The OneDrive Sideloading Vulnerability
DLL files are small programs containing instructions that can help a larger program perform non-essential tasks of the original program. In the case of this latest offensive described by Bitdefender, the attackers used a known DLL sideloading vulnerability in OneDrive by writing a fake secur32.dll file. Once loaded into one of the OneDrive processes, the fake secur32.dll downloads open source mining software and injects it into legitimate Windows processes. Sideloading is essentially installing code that has not been approved for execution on a device by the machine’s operating system developer.

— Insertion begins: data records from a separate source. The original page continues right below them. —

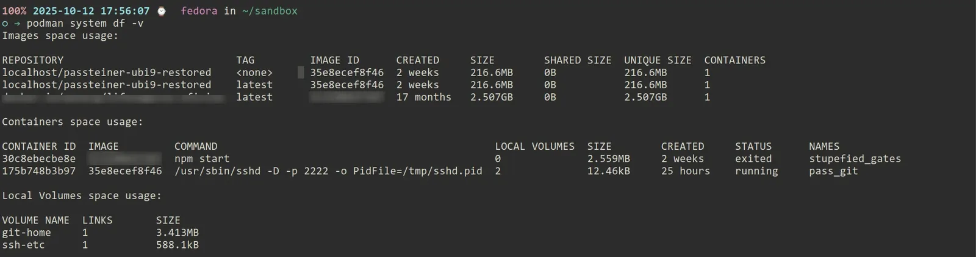Viewport: 976px width, 257px height.
Task: Click the 'running' container status
Action: [x=756, y=171]

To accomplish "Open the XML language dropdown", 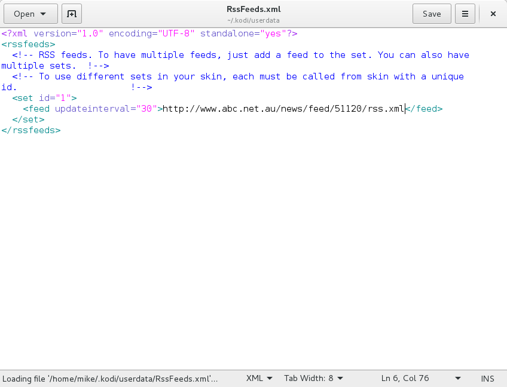I will 259,378.
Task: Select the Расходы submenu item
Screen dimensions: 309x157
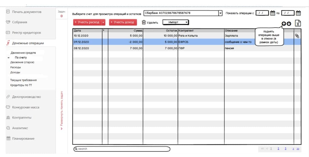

OneDrive can be installed on a per-user or per-machine basis. In the default per-user installation, the folder where OneDrive is located is writable by unauthorized users and it is possible to drop a malicious DLL into it, or to modify or completely overwrite executable files. According to Bitdefender, OneDrive was specifically chosen in this attack because it allows the actor to obtain easy persistence.
Microsoft recommends that customers choose the per-machine installation option in the program files. Since per-machine installation is not always appropriate in some contexts, Bitdefender recommends that users make sure their antivirus and operating system are up to date, avoid pirated software and game cheats, and only download software from trusted locations.
Sideloading and Cybercrime
While it appears that the Onedrive sideloading campaign is only involved in cryptojacking, DLL sideloading can also be used to deploy spyware or ransomware. Moreover, since crypto-currency mining is resource-intensive, victims may immediately experience degraded CPU and GPU performance, overheating and increased power consumption, which can lead to premature wear and tear on expensive hardware. By default, OneDrive is scheduled to restart every day, yet the attackers configured the OneDrive.exe process to run after a restart, even if the user disables it. With this method, the attackers gain persistence. “In 95.5 percent of detections, the scheduled tasks restart loads the malicious secur32.dll file,” Bitdefender notes.
Malicious mining of crypto-currencies is only profitable in the world where mining itself is a profitable business. The alternative currency Ethereum has already changed from a proof-of-work approach (which uses a lot of energy and requires mining) to a proof-of-stake approach (mining is no longer required). Bitcoin, the most popular crypto-currency, is still based on a proof-of-work approach, involving mining.
Cybercrime follows the money
The current state of crypto-currencies is holding back cryptojacking attacks, as many have fallen by 70 percent or more from historical highs a year ago. Ransomware payouts are generally unaffected by the historic drop in crypto-currencies, because the amount of the ransom is expressed with fiat currency. The profitability of cryptojacking, on the other hand, is directly related to the profitability of the mining industry as a whole, and the price of mining platforms has fallen by 70% this year. The trend can be explained by the drop in the value of crypto-currency, but also by the cost of burning electricity – a parameter that is unimportant for cybercriminals, but can further harm victims.